Segment Open

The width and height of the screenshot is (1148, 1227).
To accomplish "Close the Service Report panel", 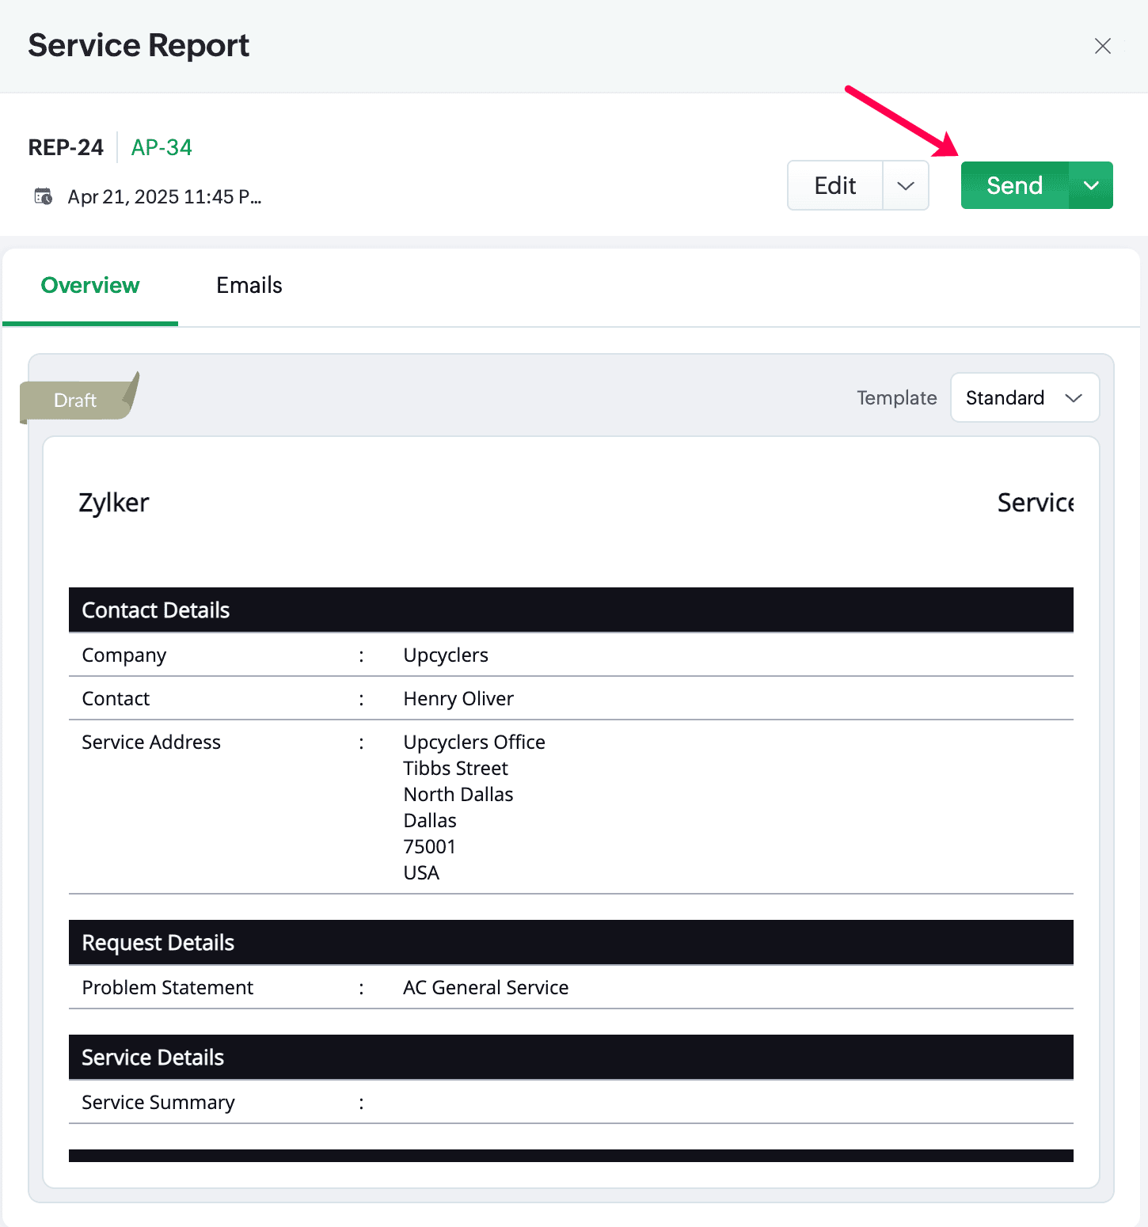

Segment Closed
Segment Open

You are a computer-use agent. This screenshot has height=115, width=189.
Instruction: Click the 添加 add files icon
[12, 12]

Segment Closed

EXERCISE PROMPT:
Wherever the word "screenshot" turns up in a line of the entries above, copy that line.

ANSWER SECTION:
The width and height of the screenshot is (1148, 1227).
You are a computer-use agent. This screenshot has height=115, width=189.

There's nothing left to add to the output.